- Textauszug -
Christine Peduto ist Kinderschutzbeauftragte der UNO im Kongo. In der Abenddämmerung des 30. Mai 2003 verließ sie die Residenz des Milizenführers Thomas Lubanga in der kongolesischen Stadt Bunia und ging an einem kleinen Soldaten vorbei. Ein Kindersoldat, dachte sie sich – nichts Besonderes, fast die Hälfte aller Soldaten in Kongos Kriegsgebieten waren damals Kindersoldaten. Und das gab sie auch an, als die Ankläger des Internationalen Strafgerichtshof (IStGH) sie als Zeugin gegen Lubanga wegen Rekrutierung von Kindersoldaten befragten.

Nun sagt die Französin vor Gericht aus, und Lubangas Anwalt Jean Flamme glaubt ihr nicht. „Was gab Ihnen Anlass, zu denken, dass dieses Kind jünger als 15 war?“, fragt er. „Ich habe sein Alter geschätzt“, antwortet die UN-Expertin. Sie sprach ja nicht mit ihm, sie ging bloß an ihm vorbei und merkte, wie klein er war. „Wie können Sie sicher sein, dass es kein Pygmäe war?“, fragt der belgische Anwalt. „Pygmäen haben Erwachsenengesichter“, erwidert Peduto. „Und ein 18-jähriger Pygmäe?“, fragt der Anwalt.

Der Gerichtssaal in Den Haag sollte eigentlich ein historischer Ort sein. Hier bereitet der IStGH, der seit 2003 Kriegsverbrechen weltweit ahnden soll, seinen allerersten Prozess vor. Thomas Lubanga, während des Kongokrieges Führer der Miliz UPC (Union Kongolesischer Patrioten), ist der erste und einzige Häftling des Strafgerichtshofs, und im November wurde zwei Wochen lang beraten, ob die Beweise gegen ihn für einen Prozess ausreichen. Heute Nachmittag sollen die Richter darüber ihren Beschluss kundtun. Sollten sie den Prozess für eröffnet erklären, beginnt demnächst der allererste Kriegsverbrecherprozess vor dem Weltgericht.

„Kadogo“ gelten als treu

Die Anklage gegen Lubanga ist kurios. Es geht allein um die Rekrutierung und den Einsatz von Kindersoldaten, also für den Zweck dieses Verfahrens um Kinder jünger als 15 Jahre. Das tun in Afrika alle Milizenführer, im Kongo erst recht. „Kadogo“ heißen die Soldatenjungs, die in allen Kriegen im Kongo seit 1996 regelmäßig zum Einsatz kommen. Man schätzt sie als mutig und treu, sie bewachen sogar Präsidenten beziehungsweise Möchtegernpräsidenten.

- Einträge aus einer Datenquelle -
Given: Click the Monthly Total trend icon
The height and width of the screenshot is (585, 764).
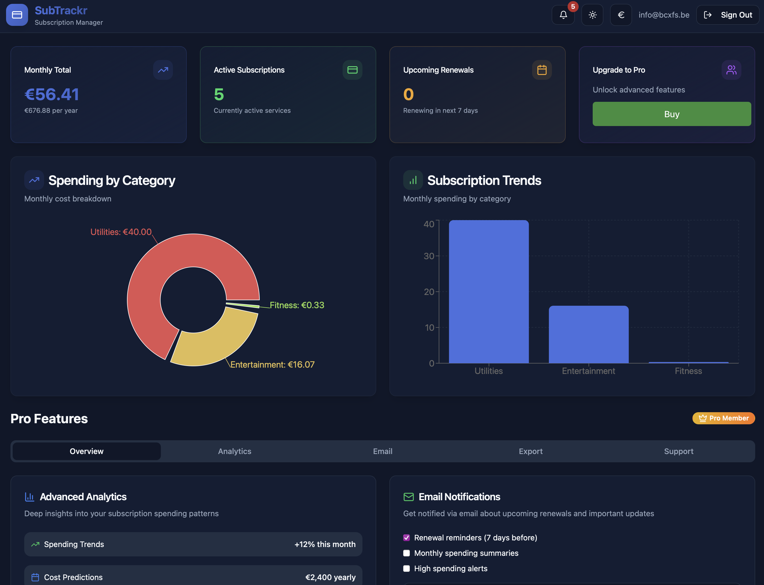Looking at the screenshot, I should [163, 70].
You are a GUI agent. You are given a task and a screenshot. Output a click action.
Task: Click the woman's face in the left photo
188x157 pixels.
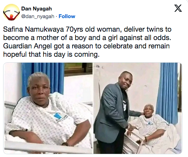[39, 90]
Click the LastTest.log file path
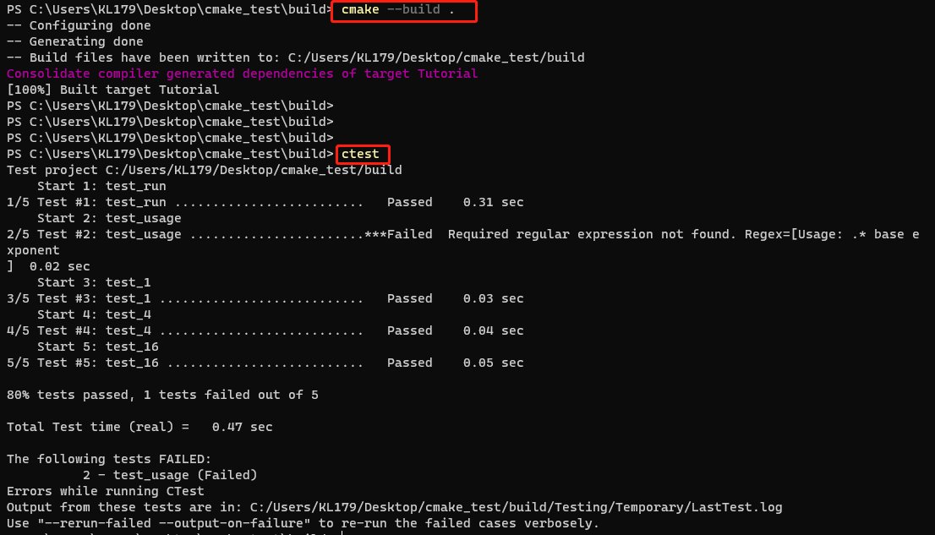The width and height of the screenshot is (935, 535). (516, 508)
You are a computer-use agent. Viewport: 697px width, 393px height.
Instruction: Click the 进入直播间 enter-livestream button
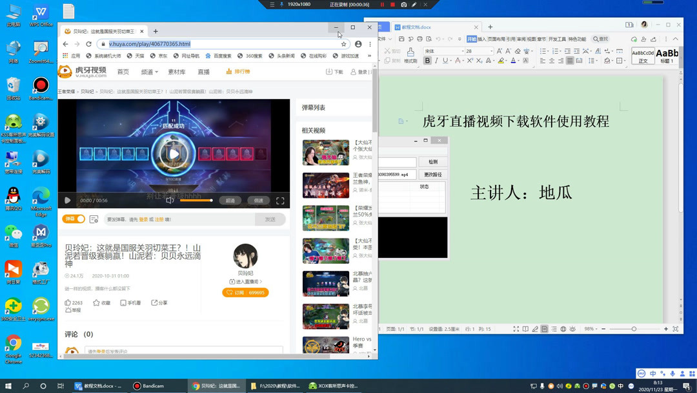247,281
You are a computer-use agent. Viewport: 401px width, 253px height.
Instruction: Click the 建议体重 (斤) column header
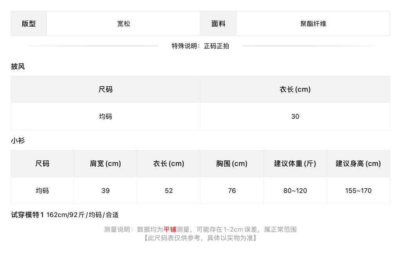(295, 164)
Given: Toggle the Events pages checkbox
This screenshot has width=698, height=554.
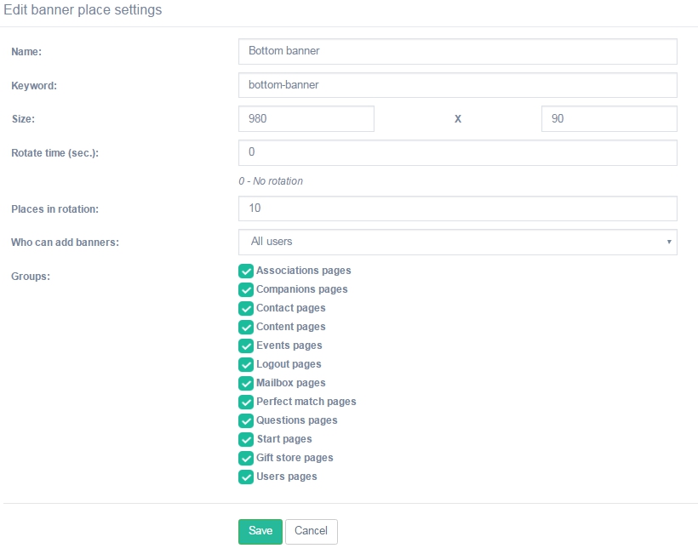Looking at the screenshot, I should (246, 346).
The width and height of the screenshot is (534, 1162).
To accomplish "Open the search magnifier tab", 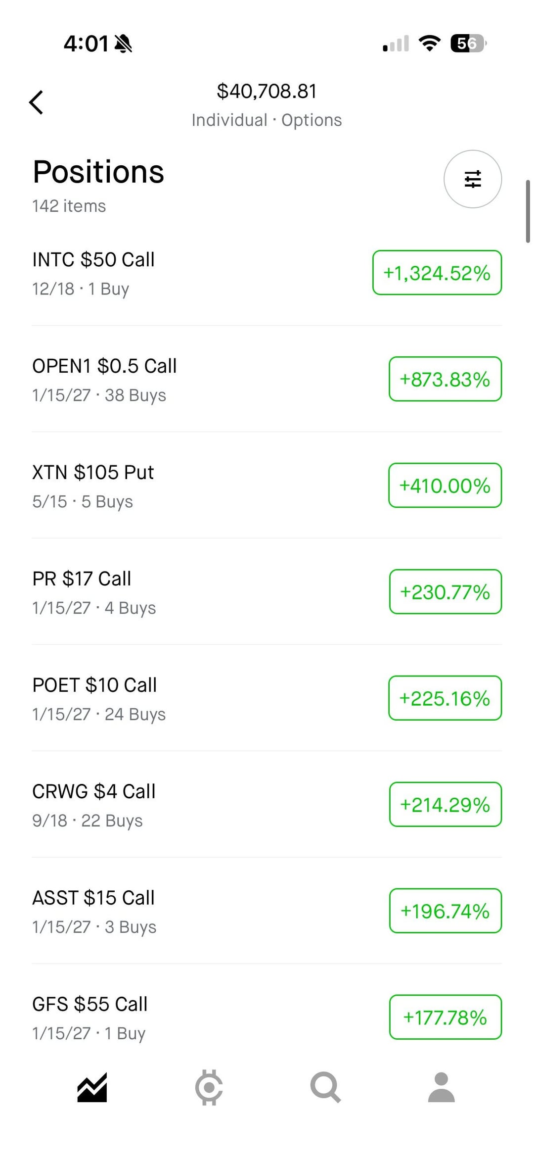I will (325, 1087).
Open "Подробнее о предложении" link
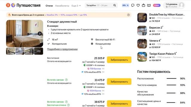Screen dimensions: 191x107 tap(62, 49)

==

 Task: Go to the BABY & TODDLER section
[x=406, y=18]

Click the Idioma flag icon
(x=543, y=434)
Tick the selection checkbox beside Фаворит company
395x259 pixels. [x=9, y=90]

==

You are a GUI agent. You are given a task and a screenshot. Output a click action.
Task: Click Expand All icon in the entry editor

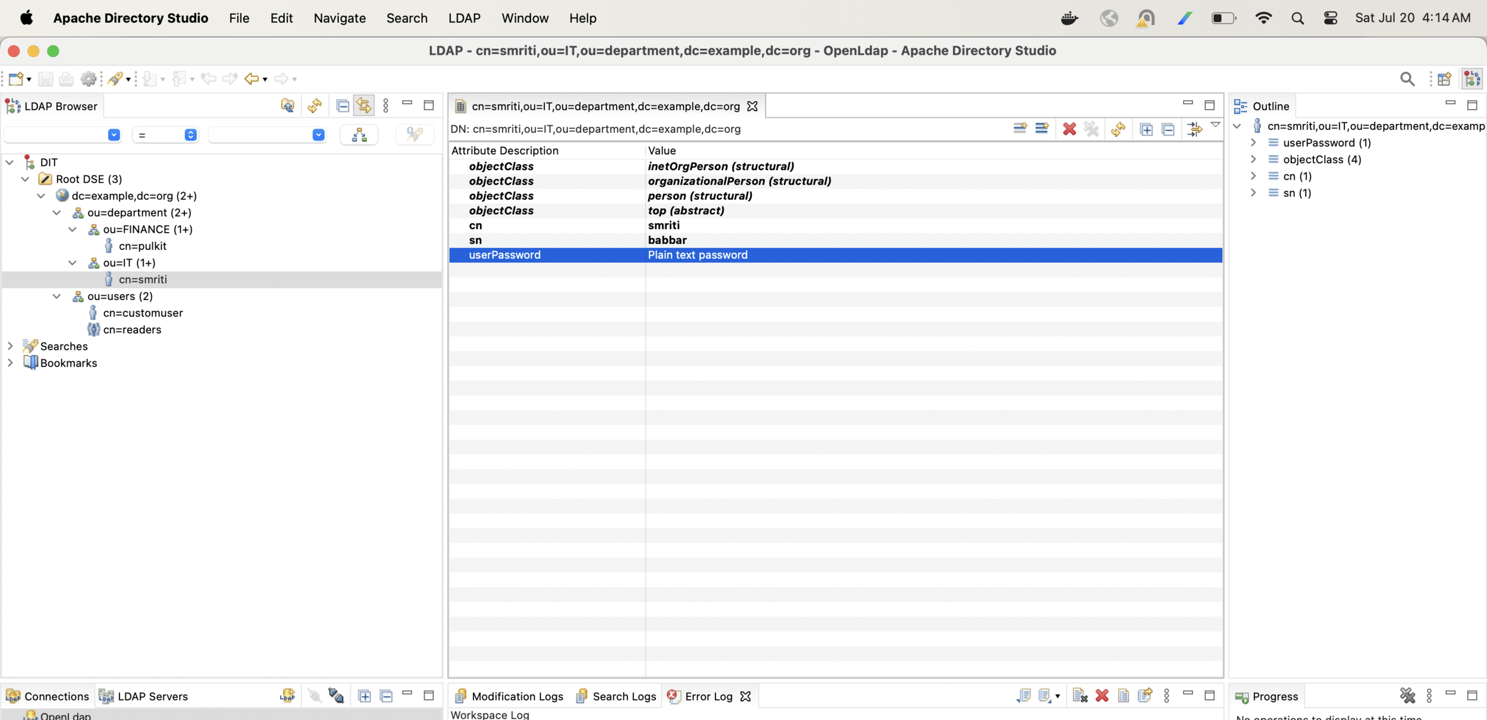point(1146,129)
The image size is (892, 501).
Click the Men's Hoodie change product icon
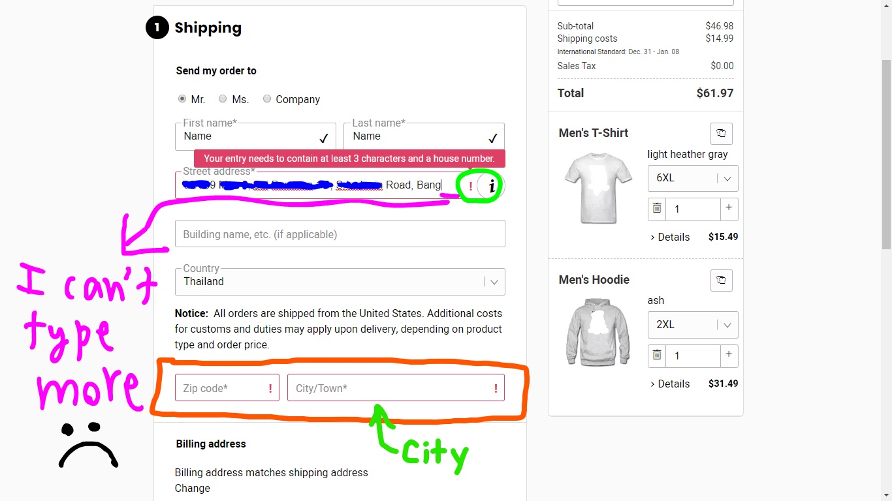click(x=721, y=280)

- Gestellte Aufgabe -
Wie heißt laut dem Textauszug über das Verfahren gegen Thomas Lubanga dessen Anwalt?

- Antwort zur Aufgabe -
Lubangas Anwalt heißt Jean Flamme.